Иногда депрессию получается вылечить без таблеток — правда, по словам Бесчастнова, это, скорее, исключение. Но именно так и произошло у Артема Маневича. После начала психотерапии боль у него стала уходить довольно быстро: разницу он заметил в первые полгода.

«Мы обсуждали с психотерапевтом вещи, как мне казалось, не связанные с болью: например, мои взаимоотношения с мамой, учебу, работу или отношения с девушкой, — рассказывает он. — И когда мы это проговаривали, выясняли, что вызывает гнев, тревогу, обсуждали, что я могу позволить себе это чувствовать — это неожиданно облегчало все мои физические симптомы».

Боли у Артема проявлялись еще в течение нескольких лет, хотя и гораздо реже. «Я все равно каждый раз ходил к врачу, проверялся, — вспоминает он. — Когда мне говорили, что это какая-то непонятная фигня, я думал — а, ну это психосоматика.

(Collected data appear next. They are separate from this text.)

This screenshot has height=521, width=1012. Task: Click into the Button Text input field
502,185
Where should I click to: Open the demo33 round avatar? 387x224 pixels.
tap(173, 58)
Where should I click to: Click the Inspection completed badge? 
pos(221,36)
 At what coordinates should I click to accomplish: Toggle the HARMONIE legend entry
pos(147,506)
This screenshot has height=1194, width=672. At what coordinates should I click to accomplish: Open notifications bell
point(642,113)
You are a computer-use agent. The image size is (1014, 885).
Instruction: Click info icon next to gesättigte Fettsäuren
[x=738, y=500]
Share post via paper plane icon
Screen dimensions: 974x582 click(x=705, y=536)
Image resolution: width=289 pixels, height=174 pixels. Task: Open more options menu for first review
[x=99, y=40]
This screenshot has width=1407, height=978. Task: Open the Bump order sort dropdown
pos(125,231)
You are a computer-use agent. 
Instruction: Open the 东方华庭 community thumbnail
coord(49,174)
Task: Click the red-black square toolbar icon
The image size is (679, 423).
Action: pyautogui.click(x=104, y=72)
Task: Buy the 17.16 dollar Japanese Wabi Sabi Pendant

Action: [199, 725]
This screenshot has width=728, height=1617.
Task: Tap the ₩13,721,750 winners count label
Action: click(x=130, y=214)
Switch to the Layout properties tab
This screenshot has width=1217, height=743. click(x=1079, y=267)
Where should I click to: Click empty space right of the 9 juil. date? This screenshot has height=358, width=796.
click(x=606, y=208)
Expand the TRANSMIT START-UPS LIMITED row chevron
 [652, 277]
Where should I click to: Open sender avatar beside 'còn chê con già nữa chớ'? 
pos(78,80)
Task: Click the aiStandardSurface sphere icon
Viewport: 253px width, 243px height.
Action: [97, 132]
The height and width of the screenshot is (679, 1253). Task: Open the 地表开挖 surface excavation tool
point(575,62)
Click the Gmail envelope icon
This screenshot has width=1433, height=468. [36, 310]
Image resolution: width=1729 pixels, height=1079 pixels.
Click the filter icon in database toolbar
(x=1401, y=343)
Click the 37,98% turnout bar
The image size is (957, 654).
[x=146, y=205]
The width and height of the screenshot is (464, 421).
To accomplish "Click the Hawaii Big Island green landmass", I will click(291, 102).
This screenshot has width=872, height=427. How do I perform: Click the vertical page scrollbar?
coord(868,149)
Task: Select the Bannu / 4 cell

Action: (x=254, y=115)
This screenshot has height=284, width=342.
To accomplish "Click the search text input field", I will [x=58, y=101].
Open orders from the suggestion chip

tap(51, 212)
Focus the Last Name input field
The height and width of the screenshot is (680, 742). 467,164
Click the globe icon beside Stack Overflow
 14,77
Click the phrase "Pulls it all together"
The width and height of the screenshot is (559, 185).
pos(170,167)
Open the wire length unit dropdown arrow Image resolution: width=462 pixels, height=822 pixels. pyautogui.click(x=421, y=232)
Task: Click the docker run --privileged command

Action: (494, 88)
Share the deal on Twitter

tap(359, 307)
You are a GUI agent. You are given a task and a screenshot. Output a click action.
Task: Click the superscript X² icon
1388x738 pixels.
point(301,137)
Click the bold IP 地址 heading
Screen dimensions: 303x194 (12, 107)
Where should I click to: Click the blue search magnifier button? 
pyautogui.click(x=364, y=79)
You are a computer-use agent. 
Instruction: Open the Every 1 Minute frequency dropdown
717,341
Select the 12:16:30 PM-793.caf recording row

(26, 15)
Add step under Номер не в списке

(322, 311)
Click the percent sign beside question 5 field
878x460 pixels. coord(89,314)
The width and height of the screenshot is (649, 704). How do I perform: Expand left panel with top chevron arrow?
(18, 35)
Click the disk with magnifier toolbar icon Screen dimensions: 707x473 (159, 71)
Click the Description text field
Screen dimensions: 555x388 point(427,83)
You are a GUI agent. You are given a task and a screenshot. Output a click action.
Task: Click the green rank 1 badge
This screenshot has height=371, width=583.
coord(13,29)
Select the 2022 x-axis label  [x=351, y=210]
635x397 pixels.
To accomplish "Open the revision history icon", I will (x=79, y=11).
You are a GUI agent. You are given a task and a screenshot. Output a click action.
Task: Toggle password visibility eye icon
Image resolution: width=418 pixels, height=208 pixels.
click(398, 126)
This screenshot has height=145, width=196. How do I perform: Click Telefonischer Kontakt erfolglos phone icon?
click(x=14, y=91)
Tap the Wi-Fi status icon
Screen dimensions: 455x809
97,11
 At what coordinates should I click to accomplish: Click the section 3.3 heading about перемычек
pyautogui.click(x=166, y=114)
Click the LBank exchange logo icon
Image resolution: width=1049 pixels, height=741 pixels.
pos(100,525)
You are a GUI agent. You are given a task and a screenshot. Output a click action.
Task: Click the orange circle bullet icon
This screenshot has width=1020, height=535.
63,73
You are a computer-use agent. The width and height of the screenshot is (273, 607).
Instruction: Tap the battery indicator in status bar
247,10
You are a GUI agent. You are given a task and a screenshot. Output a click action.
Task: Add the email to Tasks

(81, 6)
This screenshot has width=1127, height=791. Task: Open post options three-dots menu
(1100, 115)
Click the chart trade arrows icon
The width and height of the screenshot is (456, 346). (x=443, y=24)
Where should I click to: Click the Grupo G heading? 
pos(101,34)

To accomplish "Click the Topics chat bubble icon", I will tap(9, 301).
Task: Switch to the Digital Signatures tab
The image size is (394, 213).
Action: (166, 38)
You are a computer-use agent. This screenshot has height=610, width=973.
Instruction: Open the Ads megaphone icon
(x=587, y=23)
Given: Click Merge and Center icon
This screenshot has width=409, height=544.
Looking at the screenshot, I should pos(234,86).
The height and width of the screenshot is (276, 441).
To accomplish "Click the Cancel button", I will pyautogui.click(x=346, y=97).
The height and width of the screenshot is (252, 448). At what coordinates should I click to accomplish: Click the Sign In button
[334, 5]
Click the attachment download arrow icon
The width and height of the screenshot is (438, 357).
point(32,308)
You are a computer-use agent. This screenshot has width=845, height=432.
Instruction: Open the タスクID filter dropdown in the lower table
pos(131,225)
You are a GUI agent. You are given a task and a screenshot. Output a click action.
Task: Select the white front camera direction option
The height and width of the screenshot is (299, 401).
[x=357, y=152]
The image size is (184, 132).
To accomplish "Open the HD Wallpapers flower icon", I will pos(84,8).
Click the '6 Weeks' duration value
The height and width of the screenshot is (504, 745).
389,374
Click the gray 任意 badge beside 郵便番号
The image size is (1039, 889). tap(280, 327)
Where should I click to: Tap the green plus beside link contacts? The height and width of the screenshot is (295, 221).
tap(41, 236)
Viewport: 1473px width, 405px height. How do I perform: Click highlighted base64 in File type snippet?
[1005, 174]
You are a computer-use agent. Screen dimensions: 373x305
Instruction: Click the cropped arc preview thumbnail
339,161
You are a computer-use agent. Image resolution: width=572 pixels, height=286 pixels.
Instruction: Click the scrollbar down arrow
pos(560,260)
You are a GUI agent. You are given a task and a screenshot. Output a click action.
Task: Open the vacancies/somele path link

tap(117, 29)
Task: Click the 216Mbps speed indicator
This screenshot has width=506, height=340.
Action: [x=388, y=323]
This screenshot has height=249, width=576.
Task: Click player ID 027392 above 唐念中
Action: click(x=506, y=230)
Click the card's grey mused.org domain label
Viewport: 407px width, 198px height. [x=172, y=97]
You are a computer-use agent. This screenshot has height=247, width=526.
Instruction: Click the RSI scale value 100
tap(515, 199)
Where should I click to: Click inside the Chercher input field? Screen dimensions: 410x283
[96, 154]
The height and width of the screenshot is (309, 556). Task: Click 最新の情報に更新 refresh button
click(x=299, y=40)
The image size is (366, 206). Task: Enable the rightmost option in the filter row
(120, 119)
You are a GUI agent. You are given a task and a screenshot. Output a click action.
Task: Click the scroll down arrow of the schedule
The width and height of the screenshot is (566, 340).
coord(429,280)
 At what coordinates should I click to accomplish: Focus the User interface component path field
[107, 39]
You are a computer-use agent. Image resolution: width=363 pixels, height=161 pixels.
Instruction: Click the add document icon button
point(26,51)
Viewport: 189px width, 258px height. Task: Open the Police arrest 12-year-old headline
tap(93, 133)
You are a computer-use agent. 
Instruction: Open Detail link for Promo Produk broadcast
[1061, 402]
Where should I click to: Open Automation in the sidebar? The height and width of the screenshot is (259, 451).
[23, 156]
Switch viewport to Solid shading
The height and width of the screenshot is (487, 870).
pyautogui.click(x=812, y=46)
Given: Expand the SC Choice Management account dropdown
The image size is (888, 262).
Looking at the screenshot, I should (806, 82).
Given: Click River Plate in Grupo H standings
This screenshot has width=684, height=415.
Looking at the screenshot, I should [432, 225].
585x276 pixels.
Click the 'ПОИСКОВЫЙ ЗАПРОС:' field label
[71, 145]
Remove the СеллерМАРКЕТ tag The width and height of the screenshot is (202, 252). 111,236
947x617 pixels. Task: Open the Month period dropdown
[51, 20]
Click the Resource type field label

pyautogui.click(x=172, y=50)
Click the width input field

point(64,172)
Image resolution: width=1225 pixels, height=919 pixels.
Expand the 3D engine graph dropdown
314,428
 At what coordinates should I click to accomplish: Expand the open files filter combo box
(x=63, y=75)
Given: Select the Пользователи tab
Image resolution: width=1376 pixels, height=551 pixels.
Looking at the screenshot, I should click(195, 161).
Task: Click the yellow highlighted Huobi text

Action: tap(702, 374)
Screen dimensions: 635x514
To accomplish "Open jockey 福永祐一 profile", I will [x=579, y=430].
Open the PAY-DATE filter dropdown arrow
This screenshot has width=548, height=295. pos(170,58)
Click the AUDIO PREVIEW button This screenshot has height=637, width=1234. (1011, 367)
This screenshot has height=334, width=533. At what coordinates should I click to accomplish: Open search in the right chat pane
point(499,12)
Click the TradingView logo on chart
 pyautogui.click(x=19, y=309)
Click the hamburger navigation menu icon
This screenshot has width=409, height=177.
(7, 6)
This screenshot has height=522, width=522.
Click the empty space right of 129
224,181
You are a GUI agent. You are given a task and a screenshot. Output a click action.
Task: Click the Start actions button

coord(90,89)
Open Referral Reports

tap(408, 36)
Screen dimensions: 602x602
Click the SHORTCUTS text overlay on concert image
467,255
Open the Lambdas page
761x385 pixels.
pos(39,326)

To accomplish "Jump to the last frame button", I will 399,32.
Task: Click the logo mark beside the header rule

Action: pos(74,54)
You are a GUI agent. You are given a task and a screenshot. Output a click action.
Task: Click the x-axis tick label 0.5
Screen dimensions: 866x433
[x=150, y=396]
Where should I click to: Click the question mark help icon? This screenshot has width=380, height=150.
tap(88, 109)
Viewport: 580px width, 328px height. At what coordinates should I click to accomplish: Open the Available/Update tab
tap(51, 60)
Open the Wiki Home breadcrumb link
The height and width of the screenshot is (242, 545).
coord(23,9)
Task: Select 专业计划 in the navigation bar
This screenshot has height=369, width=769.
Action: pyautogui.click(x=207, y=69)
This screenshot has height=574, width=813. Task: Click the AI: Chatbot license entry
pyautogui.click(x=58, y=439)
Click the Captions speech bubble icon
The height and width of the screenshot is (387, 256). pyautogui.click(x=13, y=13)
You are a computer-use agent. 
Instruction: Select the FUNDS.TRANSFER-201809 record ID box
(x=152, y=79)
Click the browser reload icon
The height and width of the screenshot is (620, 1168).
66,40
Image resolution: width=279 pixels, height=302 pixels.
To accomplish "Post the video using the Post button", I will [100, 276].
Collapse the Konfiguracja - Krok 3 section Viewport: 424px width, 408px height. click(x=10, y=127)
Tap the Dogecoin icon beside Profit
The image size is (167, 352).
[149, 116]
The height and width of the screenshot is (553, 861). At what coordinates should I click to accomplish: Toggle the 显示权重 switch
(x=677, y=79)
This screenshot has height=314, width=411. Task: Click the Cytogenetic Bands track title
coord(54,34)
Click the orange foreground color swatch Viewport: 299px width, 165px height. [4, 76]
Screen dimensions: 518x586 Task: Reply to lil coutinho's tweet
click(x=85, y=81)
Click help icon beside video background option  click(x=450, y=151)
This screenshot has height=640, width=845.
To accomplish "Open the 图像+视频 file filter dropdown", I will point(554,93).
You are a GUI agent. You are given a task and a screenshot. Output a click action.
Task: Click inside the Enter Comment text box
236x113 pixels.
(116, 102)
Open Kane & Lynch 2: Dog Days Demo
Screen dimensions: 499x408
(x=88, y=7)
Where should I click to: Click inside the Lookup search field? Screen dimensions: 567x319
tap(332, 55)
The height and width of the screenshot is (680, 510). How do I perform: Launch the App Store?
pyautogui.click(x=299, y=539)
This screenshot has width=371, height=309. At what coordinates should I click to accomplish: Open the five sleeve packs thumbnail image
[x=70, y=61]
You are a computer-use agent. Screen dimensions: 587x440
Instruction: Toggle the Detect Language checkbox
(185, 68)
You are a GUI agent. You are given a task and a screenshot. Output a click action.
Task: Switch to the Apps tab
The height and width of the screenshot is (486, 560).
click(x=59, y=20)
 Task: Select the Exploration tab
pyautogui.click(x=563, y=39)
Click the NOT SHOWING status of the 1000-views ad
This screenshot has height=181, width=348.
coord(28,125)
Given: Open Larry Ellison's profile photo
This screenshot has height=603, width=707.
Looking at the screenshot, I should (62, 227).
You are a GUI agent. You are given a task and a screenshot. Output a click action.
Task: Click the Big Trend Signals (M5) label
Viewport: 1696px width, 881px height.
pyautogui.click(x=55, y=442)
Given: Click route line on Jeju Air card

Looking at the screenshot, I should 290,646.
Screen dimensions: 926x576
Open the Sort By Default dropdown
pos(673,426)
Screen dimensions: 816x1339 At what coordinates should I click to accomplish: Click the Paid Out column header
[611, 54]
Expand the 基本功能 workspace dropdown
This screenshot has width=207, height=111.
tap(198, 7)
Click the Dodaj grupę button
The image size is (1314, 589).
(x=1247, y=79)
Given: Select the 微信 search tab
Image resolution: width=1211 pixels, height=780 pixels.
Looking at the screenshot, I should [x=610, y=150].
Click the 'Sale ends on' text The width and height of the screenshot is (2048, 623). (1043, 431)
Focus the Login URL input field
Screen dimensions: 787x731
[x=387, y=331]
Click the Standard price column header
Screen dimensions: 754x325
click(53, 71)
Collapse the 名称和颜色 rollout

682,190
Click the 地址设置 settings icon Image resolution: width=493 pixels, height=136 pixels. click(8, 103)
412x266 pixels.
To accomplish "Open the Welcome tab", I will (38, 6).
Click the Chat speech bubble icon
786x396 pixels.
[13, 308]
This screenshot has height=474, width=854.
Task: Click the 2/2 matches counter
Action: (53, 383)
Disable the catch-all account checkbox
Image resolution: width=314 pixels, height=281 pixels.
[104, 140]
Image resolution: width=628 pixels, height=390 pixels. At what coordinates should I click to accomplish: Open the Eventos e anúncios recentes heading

И тогда с этим было уже легче справиться».

К психотерапевту Артем ходил еще шесть-семь лет с перерывами: он понял, что это ему помогает во многом — например, общаться с матерью и выстраивать свои границы. Периодически он чувствовал, что терапия ему в данный момент не нужна, и заканчивал ее. Потом снова понимал, что потребность возвращается, — и опять начинал посещать психотерапевта.

«Каждый раз, когда происходил какой-то пиздец в жизни, ко мне возвращались соматические симптомы, — говорит Артем. — Сейчас я по крайней мере признаю, что это проявление эмоций, которые я не хочу проживать — чаще всего гнева. Благодаря терапии я стал понимать, что с этим делать. Теперь, когда у меня болит бок, я пытаюсь успокоиться и понять, что меня беспокоит: не забивать далеко эти мысли, а пытаться найти в голове, проработать то, что меня не устраивает и бесит».

Психиатры считают, что к лечению депрессии стоит подходить комплексно: использовать и медикаменты, чтобы снять симптомы, и психотерапию, чтобы устранить причины расстройства и научить человека справляться с проявлениями болезни.

По словам Бесчастнова, если совсем не лечить депрессию, она может прогрессировать, и физическое состояние постепенно будет ухудшаться — но до определенной точки, в которой процесс остановится. «Очень редко бывает так, что это делает человека совсем нефункциональным, — объясняет Бесчастнов. — Тут, как и с другими хроническими заболеваниями, — жить можешь, но плохо».

Зато после лечения жизнь может поменяться кардинально. «Депрессия забрала у меня больше 10 лет жизни. Сейчас в карьере я проделываю тот путь, который должна была проделать 10 лет назад, — говорит Карина. — Я потихоньку вкатываюсь в журналистику, хотя, честно говоря, мне бывает стыдно: мне 30 лет, а я прошусь куда-то стажером. Но я пытаюсь себе объяснять, что ничего стыдного в этом нет: тогда я не могла это сделать — а теперь могу. И у меня больше почти ничего не болит — настолько, насколько может не болеть у человека в 30 лет, который не ведет активный образ жизни. И если бы не война, сейчас был бы лучший период в моей жизни. Я впервые чувствую себя молодой».